It’ll taste better than it looks…
I’ve recently become addicted to the stuff, so figured it was time to get over my fear of fermenting (you know, that weirdo hippie thing?) and brew my own. It’s got a few more days to go.
Have leftover wonton wrappers and craving something sweet. Chocolate or apple filling?
Photo from Show Me Your Heart.
I’ll never forget:
- Seeing Marcus come on stage to perform with Dawes. I’m not proud of the hysterical fangirl squeel/scream I made when he first appeared. I didn’t know I could make that sound. I was mentally prepared to see them when they were officially announced, but was caught off guard by seeing him early with Dawes.
- Being such a sobbing, cathartic mess after half the songs that I couldn’t even clap or cheer.
- How much our campsite ROCKED. We lucked out, big time.
- The physical exhaustion, hunger, and sunburn that was all worth it.
- Timshel. No one thought they’d play it. I just about died when they did.
- To the girl on extasy whose flailing arms continuously blocked my mumfview and who mistakenly thought “Timshel” was good rave music, fuck you.
- To the 4 tallest people at the concert who squeezed in front of us right when M&S took the stage, fuck you.
- To the sun that refused to set, fuck you.
- To Ben Lovett, for DJing “The Fresh Prince of Bel-Air” theme song at the after party, less than 10 feet from me, rock on.
- To the woman who I’m 99% sure was Lovett’s girlfriend, whom I happened to be standing behind: When you walked off, he kept looking over to see if you were back yet and would meet my awkward fangirl gaze instead, so thanks for enabling a stalk WIN.

·····

**Activity list**
- A) Please list everything the concert blog post tells off with "fuck you."
- B) Which song in the concert blog post did no one expect to be played?
- C) Write the next few lines of the concert blog post, picking up after its final sentence.
The records that come next have nothing to do with the concert blog post.

·····

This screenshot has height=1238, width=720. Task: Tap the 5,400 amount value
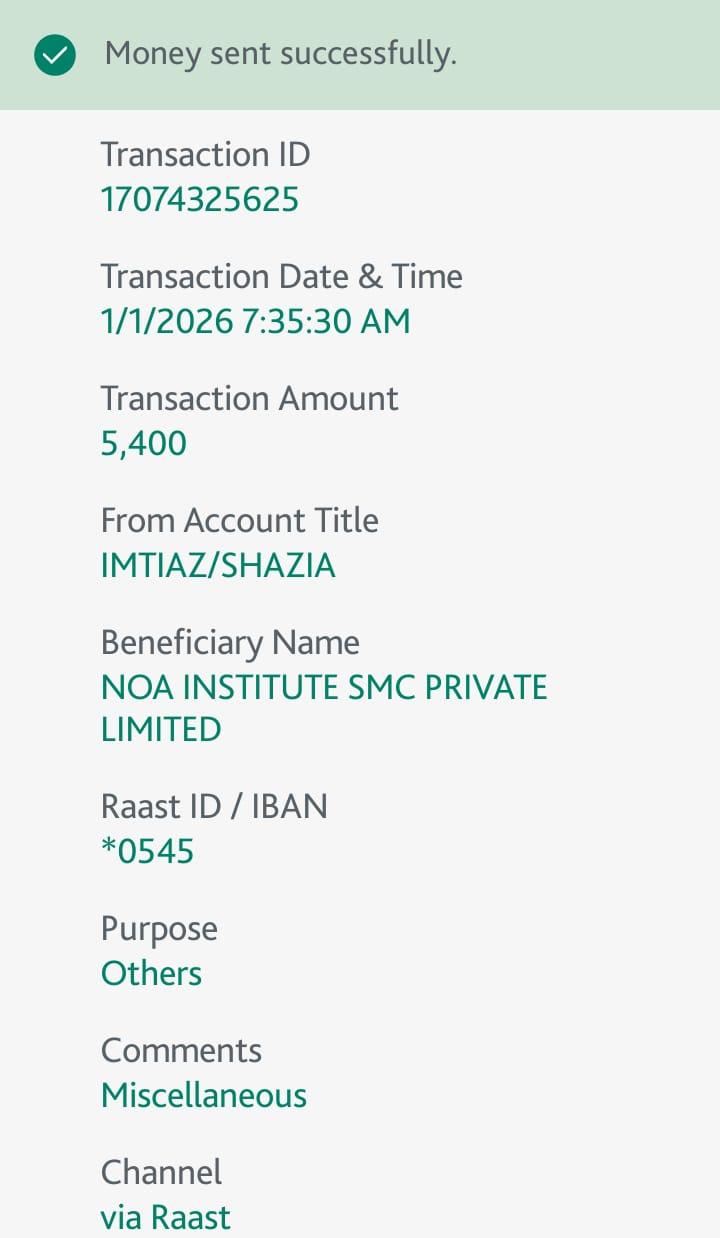tap(143, 444)
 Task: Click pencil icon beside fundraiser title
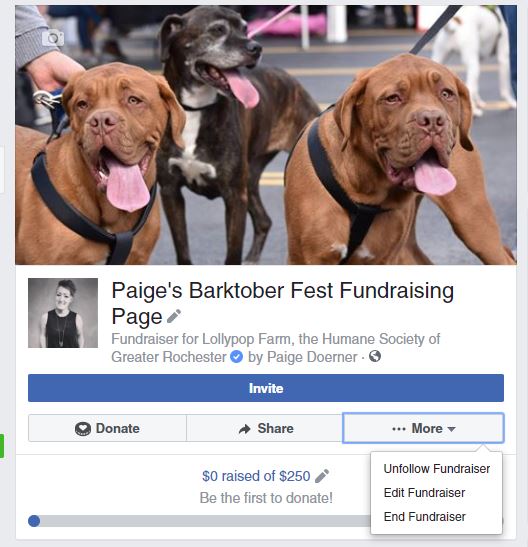(174, 316)

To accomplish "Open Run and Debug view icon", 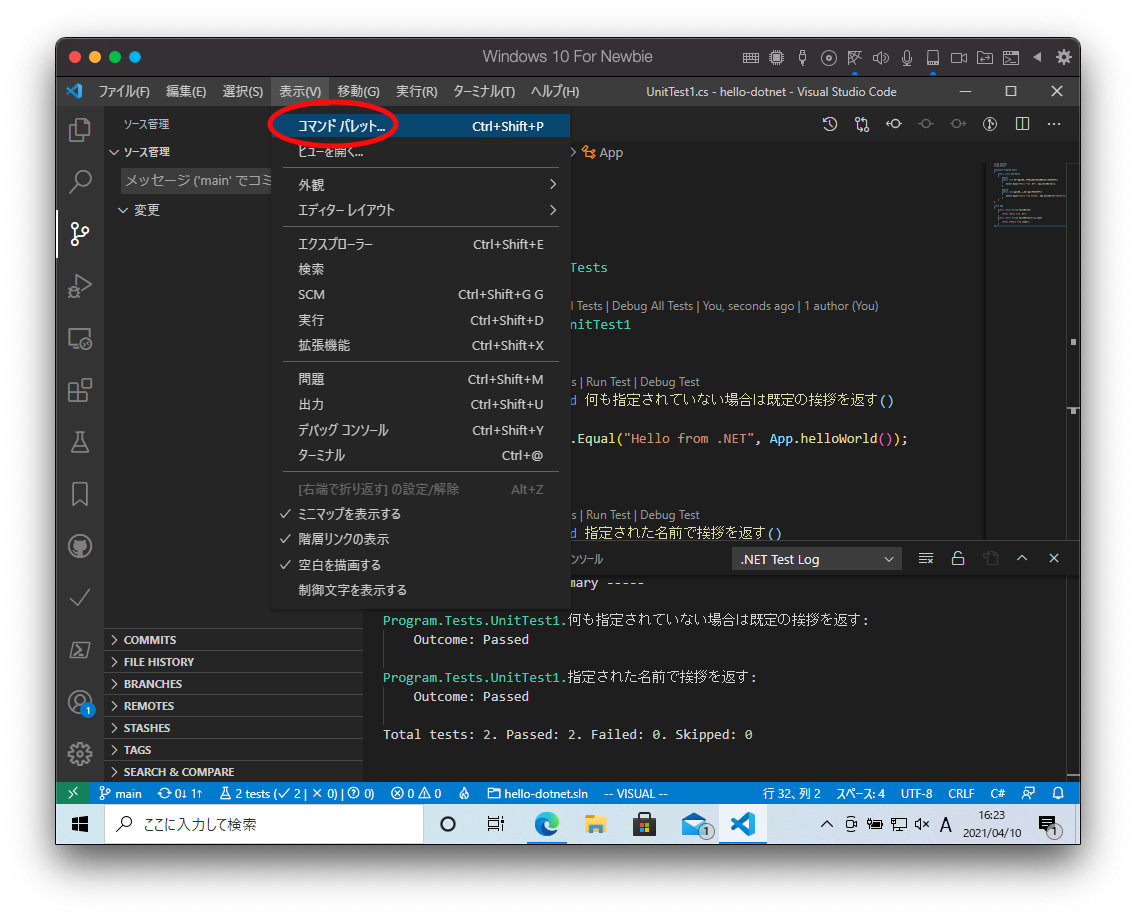I will (80, 287).
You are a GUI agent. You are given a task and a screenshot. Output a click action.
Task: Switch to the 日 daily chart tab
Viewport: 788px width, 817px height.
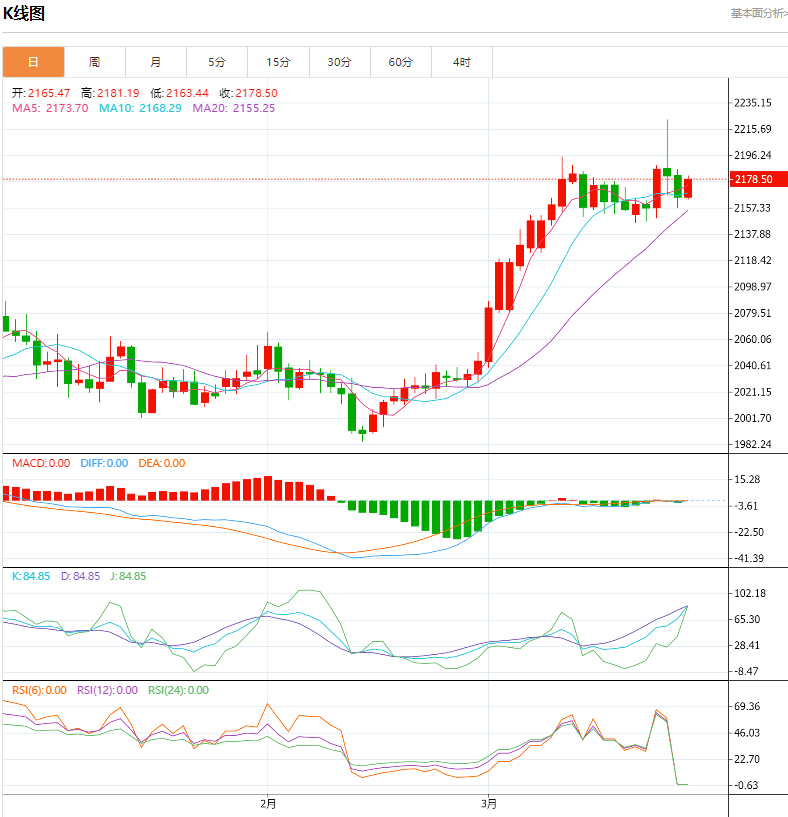[x=33, y=62]
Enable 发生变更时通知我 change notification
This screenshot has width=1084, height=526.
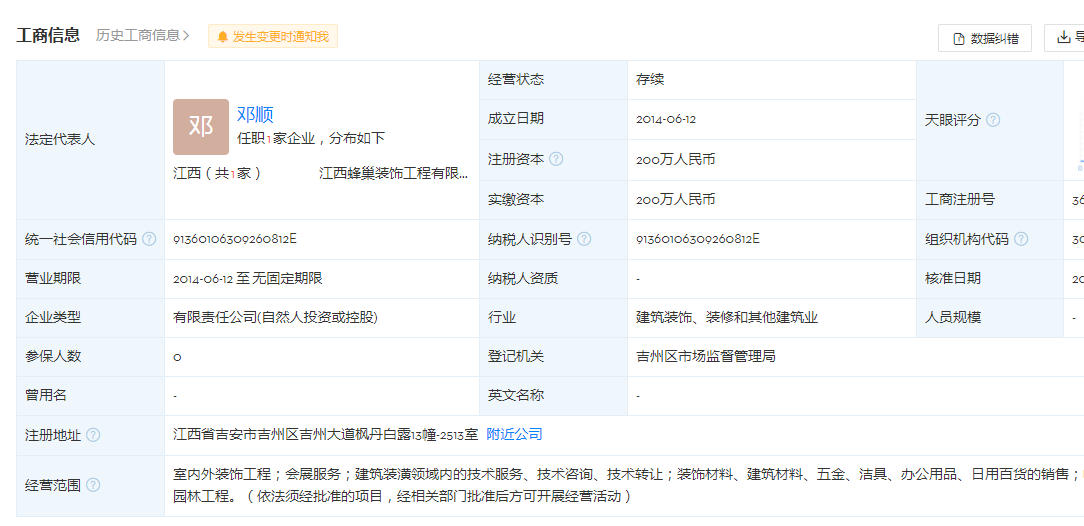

·····

**Per-task outputs**
- A)
- The girl on extasy whose flailing arms kept blocking the view
- The 4 tallest people at the concert who squeezed in front right when M&S took the stage
- The sun that refused to set

- B) "Timshel."

- C)
- To my boyfriend who said we should switch phones so I’d have a smartphone with which to take pics at the concert or afterparty, you were right. Bummer I didn’t listen.
- To the taco vendor lady who let me buy plain tomatoes from her under the table, thanks, you rock.
- To the vendor(s) who let me steal meltey ice water from the tubs to refill my bottle, thanks.
- To the meltey ice water germs, thanks for being cool and not killing me.
- To all the people who lent sunscreen, thanks.
- To the shuttle bus driver that drove us all the way back to our campsite when we forgot our after-party passes, you rock.
- To the solar system, for providing a meteor shower Saturday night—as if it could get any more epic, thanks.
- And finally, to plaid, for being the official sponsor of the Gentlemen of the Road Tour, thanks. Without your support, 60% of the audience and performers might actually have to wear solids.